Une histoire : un nouveau rabbin prend ses fonctions en remplacement d’un autre rabbin, son maître, parti pour une autre vie. Après quelques temps, les gens de sa communauté, pas vraiment contents, viennent l’interroger : « Dites-nous, Monsieur le Rabbin, pourquoi n’imitez-vous pas votre maître ? Pourquoi ne faites-vous pas comme lui ? ». Et le rabbin de répondre : « Mais au contraire, je fais comme lui : de la même manière que lui n’imitait personne, moi, je ne l’imite pas ! ».
Cette petite histoire nous indique le sens dans lequel notre verset doit être compris : parce que Dieu est inimitable, nous devons être inimitables ; parce qu’il ne peut être réduit à aucune image ou représentation, nous ne devons être réductibles à aucune image, ne rentrer dans aucune représentation. Bref, il nous est interdit d’être des stéréotypes de nous-mêmes. Ce n’est déjà pas facile, alors qu’il ne s’agit là encore que d’une définition négative de la sainteté, bien rendue par la notion de séparation. De la même manière que Dieu est séparé de sa création, et ne peut être comparé à rien en elle, de la même manière nous devons être séparés d’elle et des autres, pour ne pouvoir être comparés à rien et à personne.Mais cette séparation ne saurait être un but en elle-même. Notre rabbin n’aurait pas pu ne pas imiter son maître s’il n’en avait pas été l’élève… C’est pourquoi il faut ajouter à la sainteté un aspect positif bien rendu par le mot français de « distinction ». La sainteté signifie en effet en même temps deux choses contradictoires : être séparé et être en relation. En effet, c’est parce que je suis engagé et investi dans une relation que je puis m’y découvrir distingué, séparé. Sans relation, je ne serais distingué ou séparé de rien. Je ne serais que moi-même, réduit à moi-même et fondu en moi-même, dans un magma fusionnel peu fréquentable. C’est au contraire au cœur de la relation que je puis m’affirmer distingué – saint – en ne me perdant pas dans la relation, en ne m’y fondant pas dans l’autre, mais en restant moi, unique, incomparable dans, par et grâce à cette relation. La relation ne vient pas alors nier la différence – et participer à un processus de dé-création -, mais au contraire la creuser et la renforcer. C’est en restant unique – saint – face aux autres que je puis témoigner de l’Unique dans l’histoire. Il nous faut donc être uniques face aux autres comme Lui est unique face à nous. Car seul celui qui est unique peut être en relation avec tous, sans se perdre dans aucune relation mais en les appelant toutes. Seule la sainteté peut nous appeler à devenir saints.

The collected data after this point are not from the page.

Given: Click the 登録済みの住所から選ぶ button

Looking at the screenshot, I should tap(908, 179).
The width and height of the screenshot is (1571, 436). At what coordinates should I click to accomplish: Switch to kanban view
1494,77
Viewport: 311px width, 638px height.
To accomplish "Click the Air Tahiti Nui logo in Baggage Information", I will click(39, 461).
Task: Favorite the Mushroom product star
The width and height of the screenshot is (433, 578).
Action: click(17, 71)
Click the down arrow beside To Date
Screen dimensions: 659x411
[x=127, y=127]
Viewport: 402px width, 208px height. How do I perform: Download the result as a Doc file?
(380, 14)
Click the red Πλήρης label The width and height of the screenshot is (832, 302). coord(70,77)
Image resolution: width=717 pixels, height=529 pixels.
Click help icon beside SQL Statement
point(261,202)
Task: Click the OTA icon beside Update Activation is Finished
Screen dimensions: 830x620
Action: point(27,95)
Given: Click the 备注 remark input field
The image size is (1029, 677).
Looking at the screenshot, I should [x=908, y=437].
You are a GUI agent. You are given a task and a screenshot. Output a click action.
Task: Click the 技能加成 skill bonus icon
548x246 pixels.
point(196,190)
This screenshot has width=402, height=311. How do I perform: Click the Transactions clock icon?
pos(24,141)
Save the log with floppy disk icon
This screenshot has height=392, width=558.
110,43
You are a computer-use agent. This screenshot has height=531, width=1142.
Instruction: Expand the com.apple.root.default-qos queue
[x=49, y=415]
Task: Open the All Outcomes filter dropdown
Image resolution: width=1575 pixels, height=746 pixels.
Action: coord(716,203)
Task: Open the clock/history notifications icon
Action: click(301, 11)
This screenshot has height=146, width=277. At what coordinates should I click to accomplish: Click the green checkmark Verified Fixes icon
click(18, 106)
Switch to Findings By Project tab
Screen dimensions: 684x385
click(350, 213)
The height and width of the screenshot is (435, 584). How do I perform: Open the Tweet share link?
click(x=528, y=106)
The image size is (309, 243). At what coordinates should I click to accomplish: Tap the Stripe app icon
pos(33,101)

En généralisant notre propos, nous pouvons dire que le judaïsme ne peut pas devenir saint, distingué, s’il ne fait pas l’épreuve de la relation au monde et aux autres, et s’il ne s’y investit pas. Ce n’est pas en se retirant du monde comme un anachorète que le judaïsme a voulu témoigner de la sainteté divine : c’est au contraire en s’y engageant, pour y inscrire le témoignage de la sainteté divine par la distinction de ses actes et la noblesse de son comportement.